Spanish Market takes over the Plaza this weekend and organizers "guesstimate" about 45,000 people, including locals and out-of-towners, will visit the market over the weekend. You can be sure of a heavy concentration of fanny packs and a painful lack of parking downtown. On the bright side, there are some interesting food events planned to coincide with the market. So if you're not heading for the hills, you might want to capitalize ***image2***on Spanish Fever.
Up on Canyon Road, El Farol is offering a prix-fixe wine-paired tasting menu Saturday and Sunday. The three-course menu includes shrimp steamed in lemon-saffron broth, slow roasted pork with Manchego cheese, polenta and green olive fig tapenade and organic basil ice cream with a piñon biscochito. It's $65 per person and you'd better make a reservation. On Saturday morning, Chef James Campbell Caruso is teaching a Spanish cooking class at the Santa Fe School of Cooking. He'll teach you how to make that green olive and fig tapenade along with roasted pork tenderloin with Port syrup and Idiazabal cheese; strawberries with Basque sweet cream natillas and a few more things. That's $70, but you do get to eat everything.
El Nido restaurant in Tesuque is offering a batch of Spanish-themed specials from Friday through Sunday. JD Damron y Valdes de Martinez, El Nido's longtime chef, has special recipes from various regions of Spain, including shrimp in a spicy avocado cocktail sauce, rib-eye steak with a Chimayó chile crust and braised lamb shank in a fennel, plum tomato and red wine sauce.
Within walking distance of the Plaza, members of the Basque Club of Santa Fe (Who knew, right? I hear they just formed it this year.) will be meeting at the Spanish Table for a paella cooking demonstration. The demo is free so you can save your money for a paelleria (paella pan) or a Basque Club T-shirt. You'll be the only one on your block with that fashion accessory, I guarantee it. The action starts Saturday morning at 11 am-the same time as James Campbell Caruso's class, so you'll have to pick one or the other.

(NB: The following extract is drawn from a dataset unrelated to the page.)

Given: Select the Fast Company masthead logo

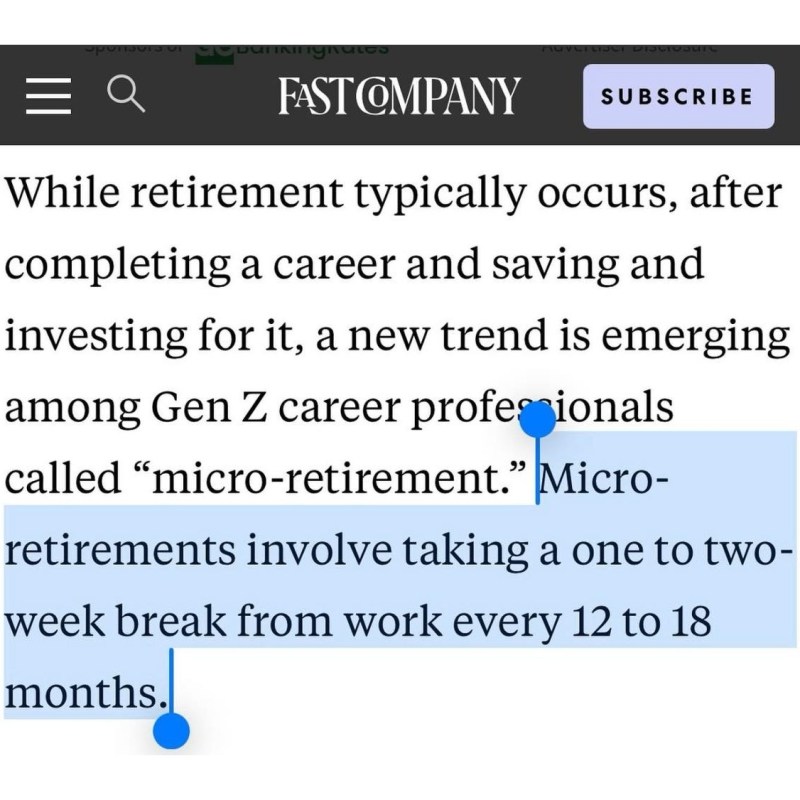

Speaking of local luminaries, I had lunch the other day with Cheryl and Bill Jamison, Santa Fe residents and authors of a long list of cookbooks, including
Smoke & Spice: Cooking with Smoke, The Real Way to Barbecue
and
Good Times, Good Grilling
, which came out this spring. We met at Charlie's Ribs, a little barbecue joint tucked away in the Santa Fe Premium Outlets. It's a strange place for a restaurant, but then again, all those people who work at Nine West have to eat lunch somewhere.
I thought it would be interesting to get the experts' opinion on Charlie's, which, in retrospect, was an idea somewhere between brilliant and idiotic. On the one hand, very few people know as much about barbecue as these two. On the other hand, I really need to stop subjecting nice people to lunch at restaurants I've never been to before.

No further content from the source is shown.